The Sheriff's Office has requested the assistance of The Wisconsin Department of Justice, Division of Criminal Investigation, to investigate the incident, which is standard procedure.
The deputy who fired the fatal shot has been placed on administrative duties pending the results of this investigation.
"The subject was armed with a knife and he confronted and was aggressive toward the officers," Walworth County Sheriff David Graves later told WITI Milwaukee television news. "He lunged toward the officers with a knife. He was ordered to drop the knife by the deputies. He failed to do so."
Steve Means, executive assistant to the state Attorney General, said it's hard to say how long the state's investigation into the shooting will take.
"What I'm told is it always takes some time with these officer involved shooting cases. It has to be finished with the crime lab, autopsy reports, agent reports, etc.
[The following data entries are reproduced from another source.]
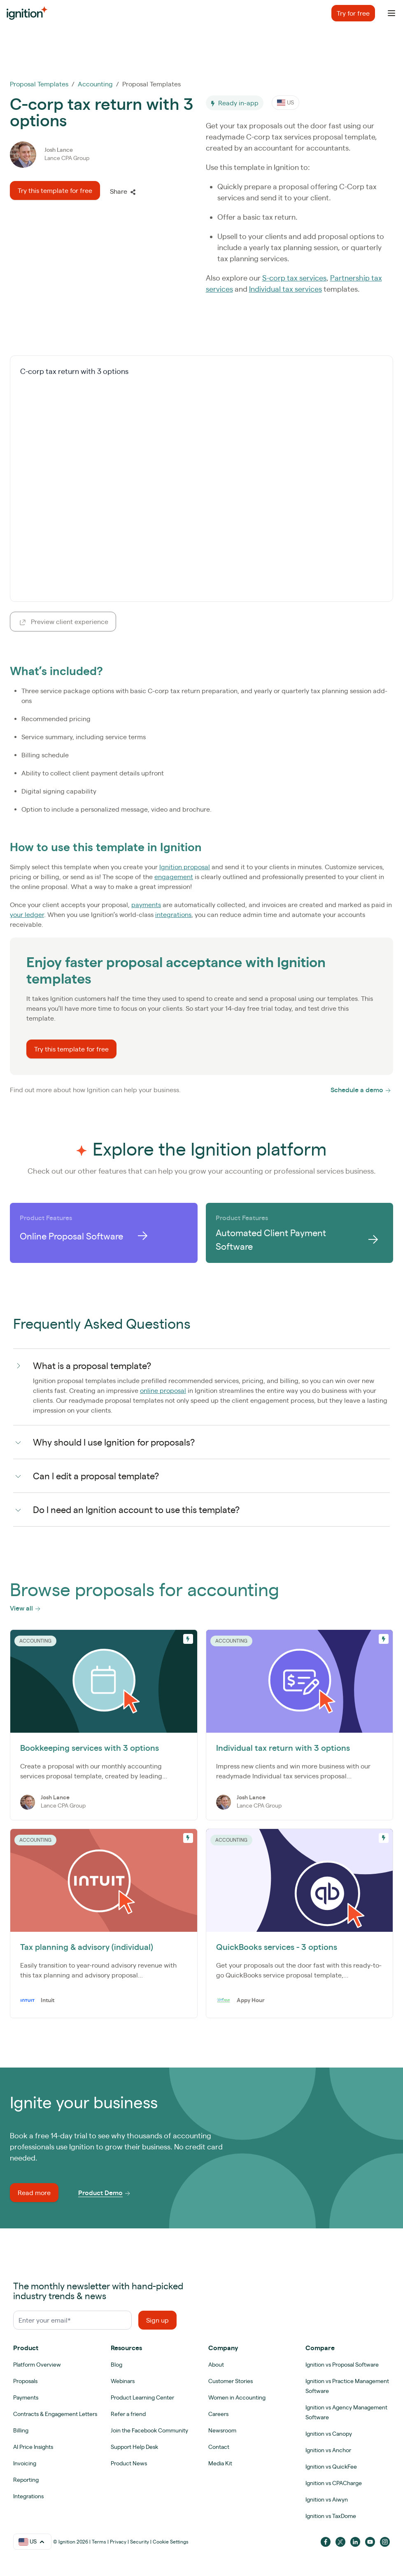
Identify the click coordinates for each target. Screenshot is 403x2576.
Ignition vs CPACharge (333, 2483)
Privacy (118, 2541)
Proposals (25, 2381)
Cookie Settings (171, 2541)
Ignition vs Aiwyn (326, 2499)
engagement (173, 876)
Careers (218, 2414)
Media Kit (220, 2463)
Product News (129, 2463)
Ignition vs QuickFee (331, 2466)
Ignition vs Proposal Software (342, 2364)
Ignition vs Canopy (328, 2433)
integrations (173, 914)
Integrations (28, 2496)
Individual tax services (285, 289)
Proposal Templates (39, 84)
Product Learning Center (142, 2397)
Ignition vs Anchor (328, 2450)
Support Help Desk (134, 2447)
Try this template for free (55, 190)
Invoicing (24, 2463)
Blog (116, 2364)
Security (139, 2541)
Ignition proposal (184, 866)
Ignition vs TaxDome (330, 2516)
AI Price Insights (33, 2447)
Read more (34, 2192)
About (216, 2364)
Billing (20, 2430)
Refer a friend (128, 2414)
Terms (99, 2541)
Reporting (26, 2479)
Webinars (123, 2381)
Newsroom (222, 2430)
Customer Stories (230, 2381)
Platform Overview (37, 2364)
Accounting (95, 84)
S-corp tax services (294, 278)
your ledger (27, 914)
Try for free (353, 13)
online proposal (163, 1390)
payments (146, 904)
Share (122, 191)
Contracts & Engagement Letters (55, 2414)
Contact (218, 2447)
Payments (25, 2397)
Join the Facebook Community (149, 2430)
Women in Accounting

It is usually a minimum of several weeks, sometimes months, because of the different moving parts beyond our control," Means said in a telephone interview earlier this week.
Means said the investigations are routine in a case where an officer shoots someone.
"Any time there is a shooting you have to go through and you have to anticipate questions that might be asked and basically cross your Ts and dot your Is, even though it may appear to other people that its obvious what happened and there is no need to investigate," he said. "It is a process that has to be gone through and it is pretty routine."
Means said the process is lengthy because investigators try to anticipate all possible questions and run down all possible leads.
"It is frustrating for the media, but we feel it is responsible to make sure we look at everything and do it right," he said.
When asked who fired the fatal shot, Means said he can't comment on that now.
"That needs to be determined as part of the investigation," he said.